Key enablers included simulation training, effective provider communication, and physician leadership. Other studies in low-resource settings have also identified participatory learning approaches [35], teamwork among doctors and nurses [3, 32, 36], and effective leadership [13] as facilitators of improved obstetric and emergency care. We found that communication techniques, such as the two-challenge rule, and clinical discussions can improve communication between providers, findings which are supported by results of related studies in high-resource settings [37, 38]. This suggests that team-based, inter-professional training can be successful in hierarchical cultures within Asia [39]. Finally, this study highlighted tailored workshops as an effective strategy to improve clinical and leadership skills among physicians, which in turn translated to higher motivation among mentees. This result parallels with studies from Kenya and South Africa that found that support from leadership was a key motivator for health workers and improved program success [40, 41].

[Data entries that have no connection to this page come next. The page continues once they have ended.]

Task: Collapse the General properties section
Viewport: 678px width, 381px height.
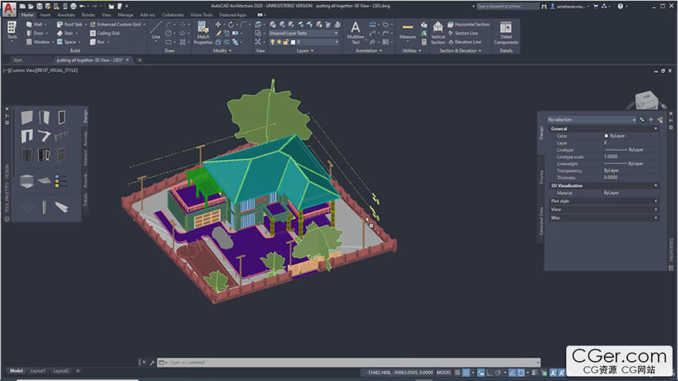Action: coord(603,128)
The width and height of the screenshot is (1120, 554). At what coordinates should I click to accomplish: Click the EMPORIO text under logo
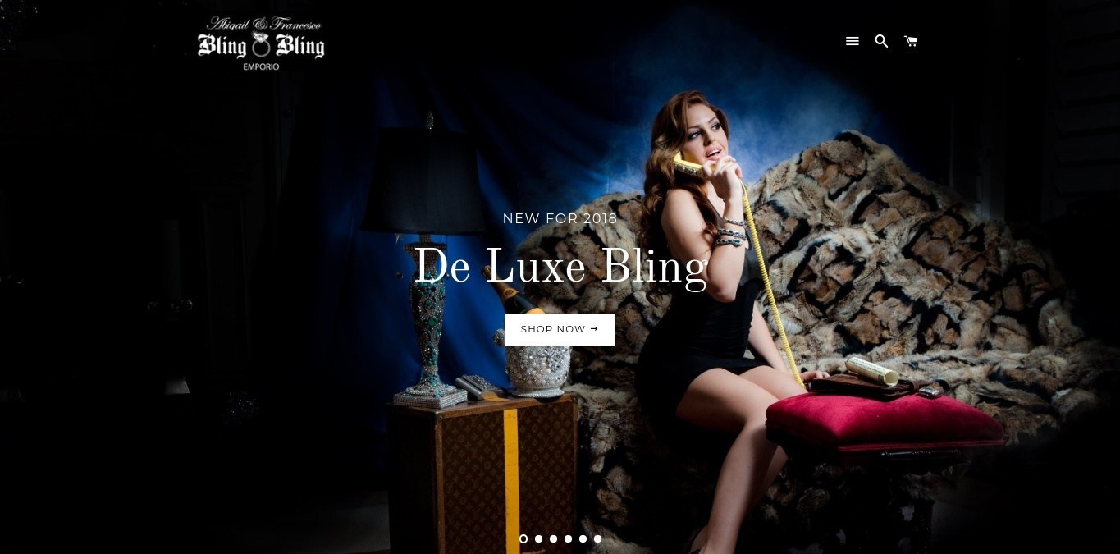[261, 66]
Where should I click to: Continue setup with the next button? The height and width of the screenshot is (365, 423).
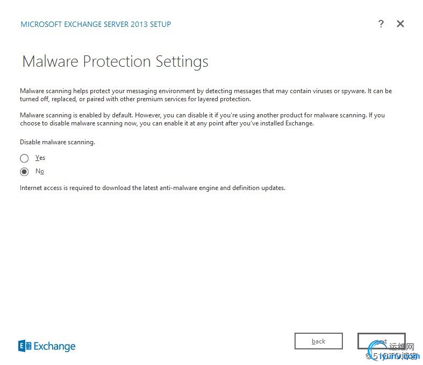tap(382, 341)
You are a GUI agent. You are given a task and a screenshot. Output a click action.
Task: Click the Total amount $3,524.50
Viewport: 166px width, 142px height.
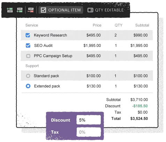(139, 119)
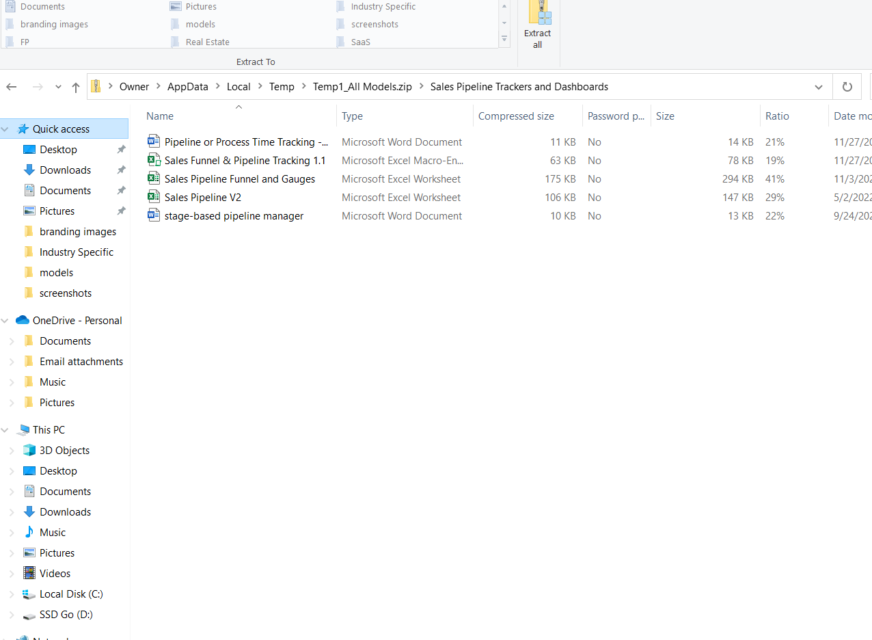Choose SaaS folder in Extract To list
This screenshot has height=640, width=872.
click(x=360, y=42)
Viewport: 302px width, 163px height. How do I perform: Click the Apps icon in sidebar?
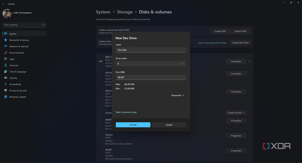pyautogui.click(x=5, y=59)
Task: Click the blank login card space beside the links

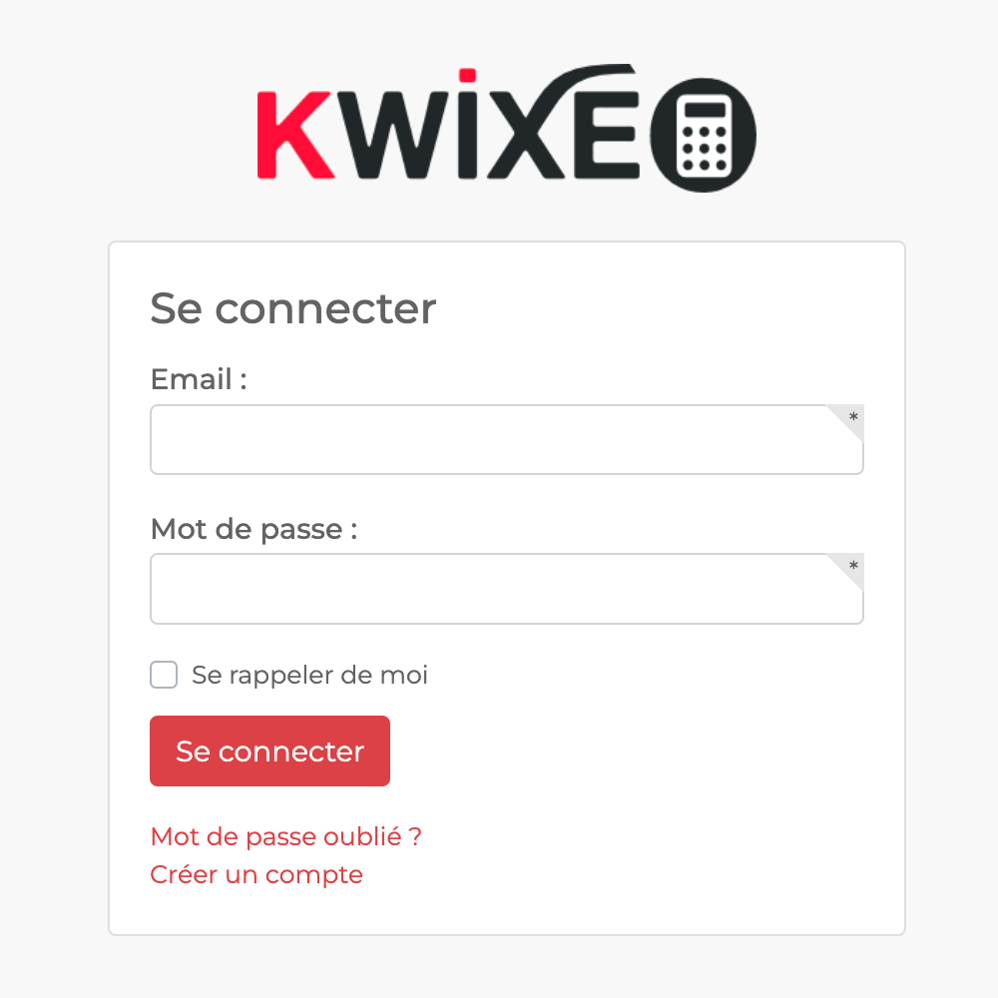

This study has several limitations. Changes in mentees’ use of EBPs were evaluated by comparing their first and last participation in simulated PE/E cases. As a result of this approach, different amounts of time elapsed between simulations for different facilities. However, changes in mentee performance were robust to adjustments for time. The first simulated scenario may not represent a true baseline for mentees’ knowledge of PE/E, as the curriculum formally introduced preeclampsia in week 3 but mentees could have learned about it earlier if an affected patient had presented in week 1 or 2. Further, mentors gave lectures and facilitated rapid reviews prior to the first simulation in order to maximize mentee learning during simulations. Interviewers were members of the PRONTO team who were involved in training mentors, which may have facilitated social desirability bias. To increase content validity, a local Hindi interviewer was present at all interviews and participants were ensured their responses were completely confidential in nature. The quantitative results on use of EBPs were based on simulated scenarios, and generalizability of these findings to actual clinical practice is unknown.

Conclusion

Simulation training improved mentees’ use of EBPs in simulated PE/E cases in Bihar, a key step to improving maternal survival. Knowledge gaps, resource limitations, and provider interpersonal issues were key barriers to PE/E care in PHCs. Simulation training, effective communication, and physician leadership were key enablers. The next iteration of the training curriculum will incorporate lessons learned from these findings. Notably, addressing resource-related barriers requires both financial support and political will. An improved understanding of key barriers and enablers of high quality PE/E care is an important initial step toward the design of contextually-targeted interventions to improve maternal survival in India.